(Work required): Set down all the lines below, each one exactly as shown.

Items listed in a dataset
____________________

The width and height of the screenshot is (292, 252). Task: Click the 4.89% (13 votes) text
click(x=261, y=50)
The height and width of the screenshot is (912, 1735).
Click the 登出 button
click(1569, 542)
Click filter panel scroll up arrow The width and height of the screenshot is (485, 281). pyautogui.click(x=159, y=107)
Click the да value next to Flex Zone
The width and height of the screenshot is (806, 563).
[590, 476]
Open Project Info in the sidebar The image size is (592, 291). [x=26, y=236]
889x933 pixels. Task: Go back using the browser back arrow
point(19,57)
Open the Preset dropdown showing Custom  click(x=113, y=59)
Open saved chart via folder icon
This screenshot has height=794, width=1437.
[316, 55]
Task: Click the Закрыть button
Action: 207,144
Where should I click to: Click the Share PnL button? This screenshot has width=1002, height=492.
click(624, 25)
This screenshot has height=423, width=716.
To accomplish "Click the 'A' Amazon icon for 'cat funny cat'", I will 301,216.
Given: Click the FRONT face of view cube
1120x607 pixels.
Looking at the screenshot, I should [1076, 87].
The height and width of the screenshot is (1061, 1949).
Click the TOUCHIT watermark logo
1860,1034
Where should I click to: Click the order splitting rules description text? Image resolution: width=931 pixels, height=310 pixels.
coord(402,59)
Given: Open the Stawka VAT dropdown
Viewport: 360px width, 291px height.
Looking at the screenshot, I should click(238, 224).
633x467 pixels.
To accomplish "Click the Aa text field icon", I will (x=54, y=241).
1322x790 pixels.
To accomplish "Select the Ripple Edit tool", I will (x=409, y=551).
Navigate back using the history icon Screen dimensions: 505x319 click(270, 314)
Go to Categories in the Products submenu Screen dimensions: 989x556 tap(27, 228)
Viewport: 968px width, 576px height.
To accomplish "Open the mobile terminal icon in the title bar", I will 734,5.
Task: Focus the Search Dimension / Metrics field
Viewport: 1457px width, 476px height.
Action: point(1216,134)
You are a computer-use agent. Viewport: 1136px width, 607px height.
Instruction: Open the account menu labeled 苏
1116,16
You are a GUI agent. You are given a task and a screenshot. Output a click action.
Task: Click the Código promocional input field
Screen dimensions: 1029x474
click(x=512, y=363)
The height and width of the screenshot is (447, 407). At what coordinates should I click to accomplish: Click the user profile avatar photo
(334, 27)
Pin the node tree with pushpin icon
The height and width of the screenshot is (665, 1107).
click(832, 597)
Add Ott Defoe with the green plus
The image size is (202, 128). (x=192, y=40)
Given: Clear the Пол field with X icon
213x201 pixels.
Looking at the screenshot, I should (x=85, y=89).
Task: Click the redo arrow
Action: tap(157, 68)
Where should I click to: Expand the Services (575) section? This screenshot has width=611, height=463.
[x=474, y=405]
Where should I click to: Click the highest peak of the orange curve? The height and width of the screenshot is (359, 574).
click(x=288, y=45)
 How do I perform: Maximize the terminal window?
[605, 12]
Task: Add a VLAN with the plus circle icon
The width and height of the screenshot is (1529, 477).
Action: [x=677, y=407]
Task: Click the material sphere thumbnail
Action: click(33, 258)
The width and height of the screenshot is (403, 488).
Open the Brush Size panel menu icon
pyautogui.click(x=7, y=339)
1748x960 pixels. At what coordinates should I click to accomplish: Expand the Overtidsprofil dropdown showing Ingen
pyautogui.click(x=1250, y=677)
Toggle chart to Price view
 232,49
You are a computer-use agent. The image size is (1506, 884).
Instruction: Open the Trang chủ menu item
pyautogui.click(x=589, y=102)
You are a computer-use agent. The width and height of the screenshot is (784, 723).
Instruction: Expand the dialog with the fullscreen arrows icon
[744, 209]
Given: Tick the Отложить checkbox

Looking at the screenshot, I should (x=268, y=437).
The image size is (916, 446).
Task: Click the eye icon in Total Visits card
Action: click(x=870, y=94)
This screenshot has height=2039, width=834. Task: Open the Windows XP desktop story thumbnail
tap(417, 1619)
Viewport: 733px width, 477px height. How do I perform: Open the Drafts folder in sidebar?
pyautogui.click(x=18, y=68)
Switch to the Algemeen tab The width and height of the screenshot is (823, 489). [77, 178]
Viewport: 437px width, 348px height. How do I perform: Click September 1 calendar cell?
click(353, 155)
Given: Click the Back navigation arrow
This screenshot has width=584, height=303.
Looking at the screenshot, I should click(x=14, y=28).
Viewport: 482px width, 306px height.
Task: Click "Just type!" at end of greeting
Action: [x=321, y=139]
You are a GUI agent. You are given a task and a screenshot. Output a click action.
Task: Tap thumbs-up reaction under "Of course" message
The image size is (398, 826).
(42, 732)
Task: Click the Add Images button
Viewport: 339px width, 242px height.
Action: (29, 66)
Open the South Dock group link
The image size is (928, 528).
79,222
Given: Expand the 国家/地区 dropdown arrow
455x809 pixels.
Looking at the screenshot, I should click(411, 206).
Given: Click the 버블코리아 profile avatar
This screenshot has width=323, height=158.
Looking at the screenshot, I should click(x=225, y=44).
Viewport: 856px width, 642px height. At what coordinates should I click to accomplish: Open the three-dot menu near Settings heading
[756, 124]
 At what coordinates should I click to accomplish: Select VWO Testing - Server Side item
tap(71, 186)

____________________

(Output below):
The width and height of the screenshot is (292, 252). Task: Click the 4.89% (13 votes) text
click(x=261, y=50)
The height and width of the screenshot is (912, 1735).
Click the 登出 button
click(1569, 542)
Click filter panel scroll up arrow The width and height of the screenshot is (485, 281). pyautogui.click(x=159, y=107)
Click the да value next to Flex Zone
The width and height of the screenshot is (806, 563).
[590, 476]
Open Project Info in the sidebar The image size is (592, 291). [x=26, y=236]
889x933 pixels. Task: Go back using the browser back arrow
point(19,57)
Open the Preset dropdown showing Custom  click(x=113, y=59)
Open saved chart via folder icon
This screenshot has height=794, width=1437.
[316, 55]
Task: Click the Закрыть button
Action: 207,144
Where should I click to: Click the Share PnL button? This screenshot has width=1002, height=492.
click(624, 25)
This screenshot has height=423, width=716.
To accomplish "Click the 'A' Amazon icon for 'cat funny cat'", I will 301,216.
Given: Click the FRONT face of view cube
1120x607 pixels.
Looking at the screenshot, I should [1076, 87].
The height and width of the screenshot is (1061, 1949).
Click the TOUCHIT watermark logo
1860,1034
Where should I click to: Click the order splitting rules description text? Image resolution: width=931 pixels, height=310 pixels.
coord(402,59)
Given: Open the Stawka VAT dropdown
Viewport: 360px width, 291px height.
Looking at the screenshot, I should click(238, 224).
633x467 pixels.
To accomplish "Click the Aa text field icon", I will (x=54, y=241).
1322x790 pixels.
To accomplish "Select the Ripple Edit tool", I will (x=409, y=551).
Navigate back using the history icon Screen dimensions: 505x319 click(270, 314)
Go to Categories in the Products submenu Screen dimensions: 989x556 tap(27, 228)
Viewport: 968px width, 576px height.
To accomplish "Open the mobile terminal icon in the title bar", I will 734,5.
Task: Focus the Search Dimension / Metrics field
Viewport: 1457px width, 476px height.
Action: point(1216,134)
You are a computer-use agent. Viewport: 1136px width, 607px height.
Instruction: Open the account menu labeled 苏
1116,16
You are a GUI agent. You are given a task and a screenshot. Output a click action.
Task: Click the Código promocional input field
Screen dimensions: 1029x474
click(x=512, y=363)
The height and width of the screenshot is (447, 407). At what coordinates should I click to accomplish: Click the user profile avatar photo
(334, 27)
Pin the node tree with pushpin icon
The height and width of the screenshot is (665, 1107).
click(832, 597)
Add Ott Defoe with the green plus
The image size is (202, 128). (x=192, y=40)
Given: Clear the Пол field with X icon
213x201 pixels.
Looking at the screenshot, I should (x=85, y=89).
Task: Click the redo arrow
Action: tap(157, 68)
Where should I click to: Expand the Services (575) section? This screenshot has width=611, height=463.
[x=474, y=405]
Where should I click to: Click the highest peak of the orange curve? The height and width of the screenshot is (359, 574).
click(x=288, y=45)
 How do I perform: Maximize the terminal window?
[605, 12]
Task: Add a VLAN with the plus circle icon
The width and height of the screenshot is (1529, 477).
Action: [x=677, y=407]
Task: Click the material sphere thumbnail
Action: click(33, 258)
The width and height of the screenshot is (403, 488).
Open the Brush Size panel menu icon
pyautogui.click(x=7, y=339)
1748x960 pixels. At what coordinates should I click to accomplish: Expand the Overtidsprofil dropdown showing Ingen
pyautogui.click(x=1250, y=677)
Toggle chart to Price view
 232,49
You are a computer-use agent. The image size is (1506, 884).
Instruction: Open the Trang chủ menu item
pyautogui.click(x=589, y=102)
You are a computer-use agent. The width and height of the screenshot is (784, 723).
Instruction: Expand the dialog with the fullscreen arrows icon
[744, 209]
Given: Tick the Отложить checkbox

Looking at the screenshot, I should (x=268, y=437).
The image size is (916, 446).
Task: Click the eye icon in Total Visits card
Action: click(x=870, y=94)
This screenshot has height=2039, width=834. Task: Open the Windows XP desktop story thumbnail
tap(417, 1619)
Viewport: 733px width, 477px height. How do I perform: Open the Drafts folder in sidebar?
pyautogui.click(x=18, y=68)
Switch to the Algemeen tab The width and height of the screenshot is (823, 489). [77, 178]
Viewport: 437px width, 348px height. How do I perform: Click September 1 calendar cell?
click(353, 155)
Given: Click the Back navigation arrow
This screenshot has width=584, height=303.
Looking at the screenshot, I should click(x=14, y=28).
Viewport: 482px width, 306px height.
Task: Click "Just type!" at end of greeting
Action: [x=321, y=139]
You are a GUI agent. You are given a task and a screenshot. Output a click action.
Task: Tap thumbs-up reaction under "Of course" message
The image size is (398, 826).
(42, 732)
Task: Click the Add Images button
Viewport: 339px width, 242px height.
Action: (29, 66)
Open the South Dock group link
The image size is (928, 528).
79,222
Given: Expand the 国家/地区 dropdown arrow
455x809 pixels.
Looking at the screenshot, I should click(411, 206).
Given: Click the 버블코리아 profile avatar
This screenshot has width=323, height=158.
Looking at the screenshot, I should click(x=225, y=44).
Viewport: 856px width, 642px height. At what coordinates should I click to accomplish: Open the three-dot menu near Settings heading
[756, 124]
 At what coordinates should I click to accomplish: Select VWO Testing - Server Side item
tap(71, 186)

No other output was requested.